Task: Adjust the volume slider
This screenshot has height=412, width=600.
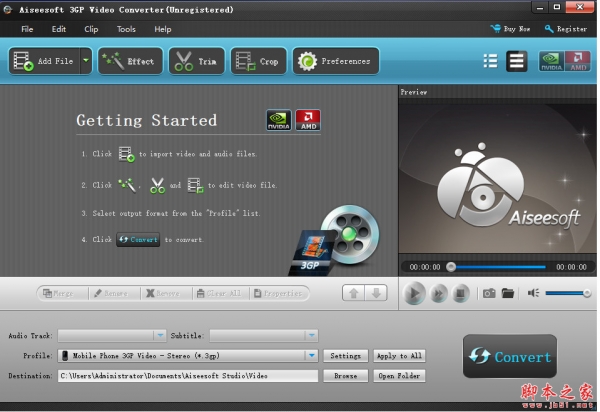Action: tap(568, 293)

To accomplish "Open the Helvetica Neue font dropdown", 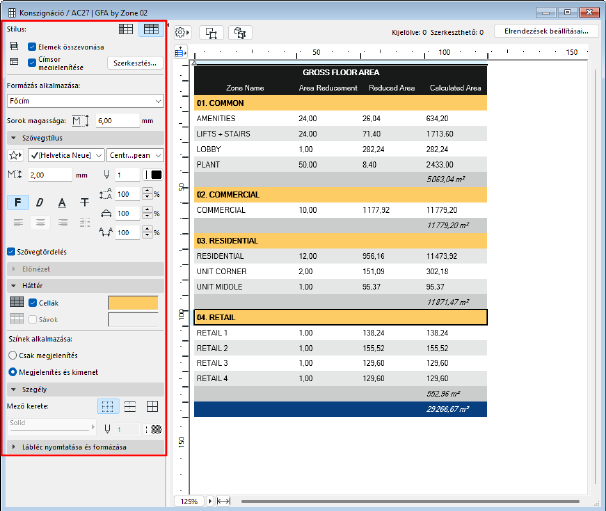I will coord(66,155).
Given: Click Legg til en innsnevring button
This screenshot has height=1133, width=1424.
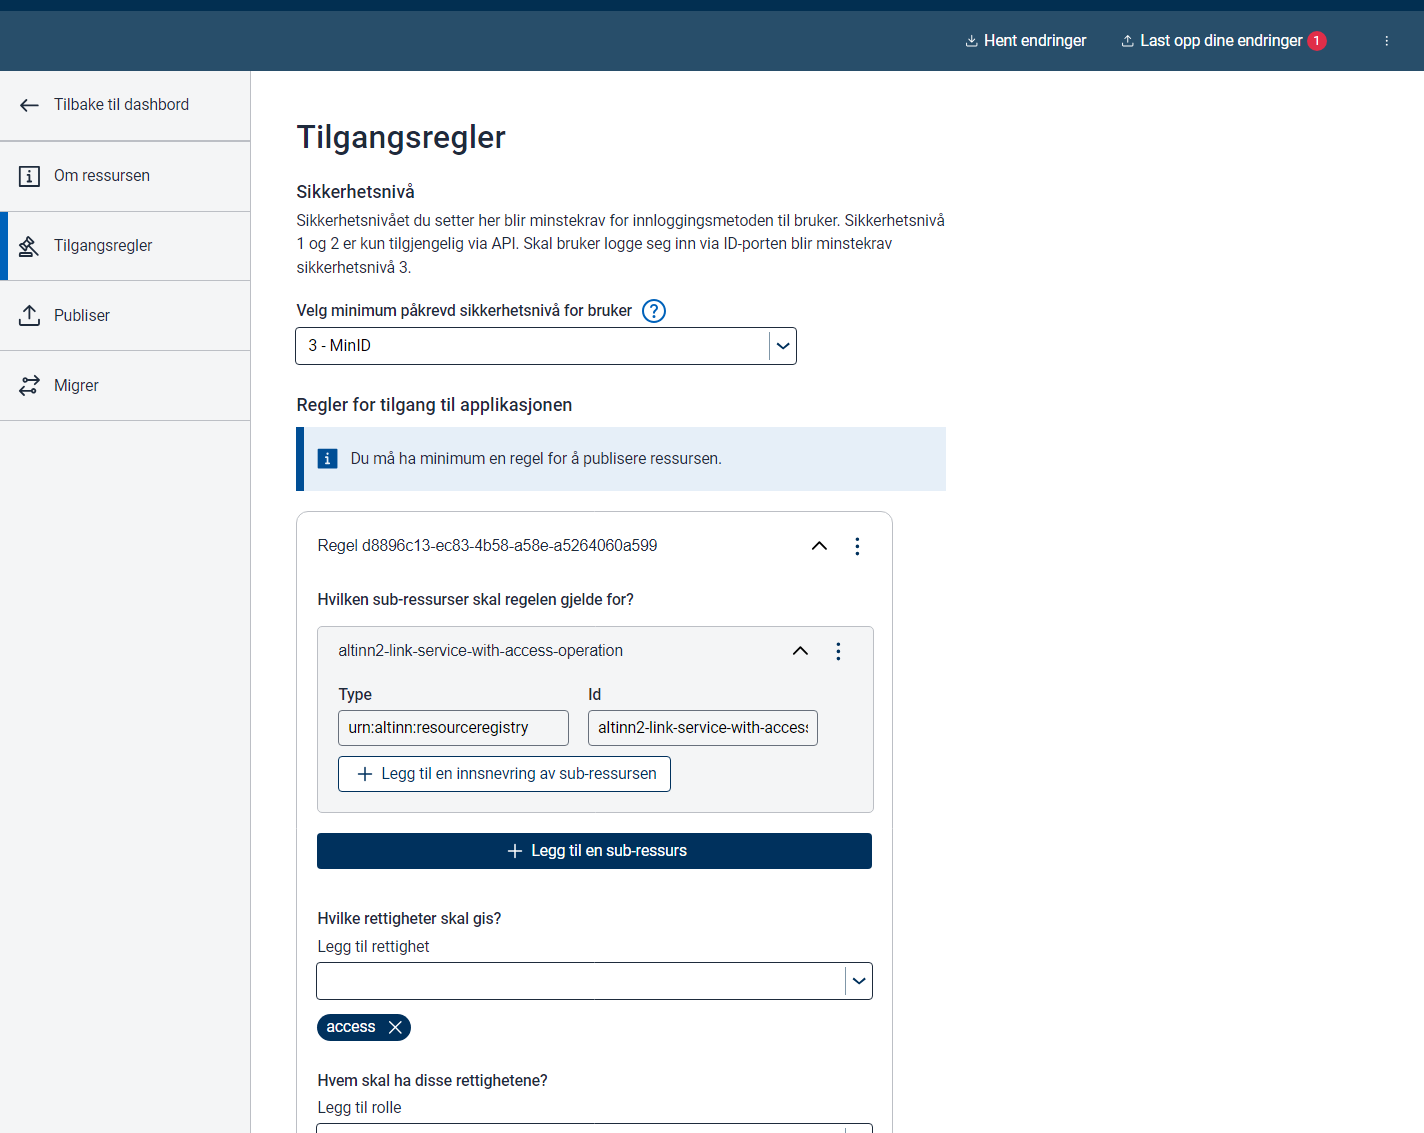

···

▶ ACTIVITY
Your answer should hold only the lines from the line with "Given: Click Legg til en innsnevring button" through the closing line of the records, restated exactly and free of pictures.

▶ OUTPUT FOR THIS TASK
Given: Click Legg til en innsnevring button
This screenshot has height=1133, width=1424.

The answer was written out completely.